Non parlo di parole d'ordine sloganistiche che non concordano; perché se fosse così non mi interessrebbe gran ché. Parlo di fatti sostanziali e concretissimi, così come è concretissima la proposta della adesione alla UE: concretissima, risolutiva, fondamento degli atti che poi sarebbero necessari e imprescindibili.
Scusate la lunghezza, dovuta al mio vizio di ragionare aiutandomi talvolta con lo scrivere.
ciononostante, un'ultima annotazione: sono iscritto al movimento dei Club Pannella, in Italia. Da iscritto comprendo le ragioni di opportunità che hanno portato il movimento ad aderire al documento. Comprendo le ragioni di opportunità politica, anche se non le condivido.
Il mio pensiero mi avrebbe portato, se avessi potuto decidere io o partecipare a quella decisione del movimento, a decidere la partecipazione alla manifestazione del 26 luglio, come movimento, ma senza aderire al documento. In spirito e concretezza di assoluta collaborazione, fattiva, amichevolissima e fraterna. Stare insieme nell'atto, che è il comune denominatore. Nell'atto politico del manifestare. Essendo diversi sul piano della elaborazione politica che c'è dietro la decisione di ciascuno di partecipare all'atto politico del manifestare, dando così ricchezza a quell'atto, e valore aggiunto, e maggior forza dialogica. Tra l'altro cose e posizioni quali quelle che sto qui illusttrando a proposito del movimento sono state assunte già in passato, dall'allora perlopiùitaliano partito radicale, senza problemi, e anzi con vantaggio e crescita per tutti, e con efficacia accresciuta di e per tutti.
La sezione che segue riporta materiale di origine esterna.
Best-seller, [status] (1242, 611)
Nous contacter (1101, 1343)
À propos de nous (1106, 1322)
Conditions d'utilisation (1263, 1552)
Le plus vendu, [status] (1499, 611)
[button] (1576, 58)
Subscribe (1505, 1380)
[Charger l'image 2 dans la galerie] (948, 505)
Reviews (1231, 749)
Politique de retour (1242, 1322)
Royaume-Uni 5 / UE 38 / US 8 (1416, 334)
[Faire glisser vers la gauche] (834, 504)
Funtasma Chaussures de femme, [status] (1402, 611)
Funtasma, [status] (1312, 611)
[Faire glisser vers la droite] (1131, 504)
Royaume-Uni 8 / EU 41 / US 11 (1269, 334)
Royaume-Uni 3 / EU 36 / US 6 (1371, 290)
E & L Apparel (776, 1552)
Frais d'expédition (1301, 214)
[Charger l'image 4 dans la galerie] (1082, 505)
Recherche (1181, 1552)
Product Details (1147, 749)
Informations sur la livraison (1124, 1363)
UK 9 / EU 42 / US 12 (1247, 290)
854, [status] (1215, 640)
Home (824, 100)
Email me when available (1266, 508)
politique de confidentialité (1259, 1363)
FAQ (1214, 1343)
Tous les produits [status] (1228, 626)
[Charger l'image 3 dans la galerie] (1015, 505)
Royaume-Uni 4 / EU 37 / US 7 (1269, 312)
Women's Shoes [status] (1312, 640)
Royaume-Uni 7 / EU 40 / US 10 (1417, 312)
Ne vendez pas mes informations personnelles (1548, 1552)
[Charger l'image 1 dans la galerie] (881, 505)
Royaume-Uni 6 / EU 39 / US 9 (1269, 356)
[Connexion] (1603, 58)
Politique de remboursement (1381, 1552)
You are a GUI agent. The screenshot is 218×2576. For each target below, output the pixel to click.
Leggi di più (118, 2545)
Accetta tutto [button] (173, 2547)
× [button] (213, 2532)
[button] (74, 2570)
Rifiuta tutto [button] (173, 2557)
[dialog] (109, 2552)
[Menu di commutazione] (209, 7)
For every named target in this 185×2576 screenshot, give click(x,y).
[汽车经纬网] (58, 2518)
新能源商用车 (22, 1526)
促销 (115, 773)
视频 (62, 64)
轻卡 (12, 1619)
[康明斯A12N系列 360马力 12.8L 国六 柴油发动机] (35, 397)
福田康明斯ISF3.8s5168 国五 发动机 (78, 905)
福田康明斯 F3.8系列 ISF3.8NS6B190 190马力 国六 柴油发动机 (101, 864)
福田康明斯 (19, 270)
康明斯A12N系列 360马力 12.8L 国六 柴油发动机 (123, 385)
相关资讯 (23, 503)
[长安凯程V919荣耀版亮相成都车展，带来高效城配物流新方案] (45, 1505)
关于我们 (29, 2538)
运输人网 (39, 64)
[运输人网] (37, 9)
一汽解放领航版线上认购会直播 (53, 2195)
Se è vero che il movimento dei club non è figlio del PR, non è filiazione del PR, certo partecipa di una teoria, di una successione di atti che è comune, almeno per quel che discende dalla storia di Pannella. Dunque, da semplicissimo iscritto, credo il movimento avrebbe dovuto prendere una posizione diversa.
Ma questa ultima non è che una piccola considerazione.
Da iscritto al movimento ritengo dunque che esso debba partecipare alla manifestazione del 26 di questo mese - per ora naturalmente e prudentemente o scaramanticamente lasciando perdere di occuparsi di manifestazioni programmate per settembre. E oltretutto è poco ragionevole pretendere di prevedere oggi che tipo di manifestazione e su cosa sarà quella di settemre. E' quindi davvero imprudente, o almeno astratto, oggi prendere una posizione in merito: la situazione in Europa e in Italia potrebbe mutare rimarchevolmente, nel frattempo.
Per quanto riguarda poi il Partito Radicale, quel che penso l'ho detto. Non escludo e anzi ritengo possa pure essere utile che per conto del partito radicale un compagno venga delegato ad assistere e partecipare alla riunione delle 19 di domani all'Arci, in spirito e concretezza di dialogo e collaborazione profonda e seria. Ritengo che, chiamato ad illustrare la posizione del partito, il compagno o i compagni che il PR delegherà a partecipare a quella riunione debba o debbano esprimere la posizione che ho sopra illustrato. Sono certo che non solo quella posizione verrebbe dagli altri accettata, ma che questa verrebbe apprezzata sinceramente.
E credo anche che per il possibile noi quella iniziativa si debba aiutare.
Tutto sommato credo che quella manifestazione, se risultano più chiare alcune cose e alcuni passaggi del documento che la convoca, e nella chiarezza della posizione che ho espresso, possa essere di aiuto all'impegno drammatico che stiamo conducendo e che rischia di sfiancarci e condizionarci anche esistenzialmente.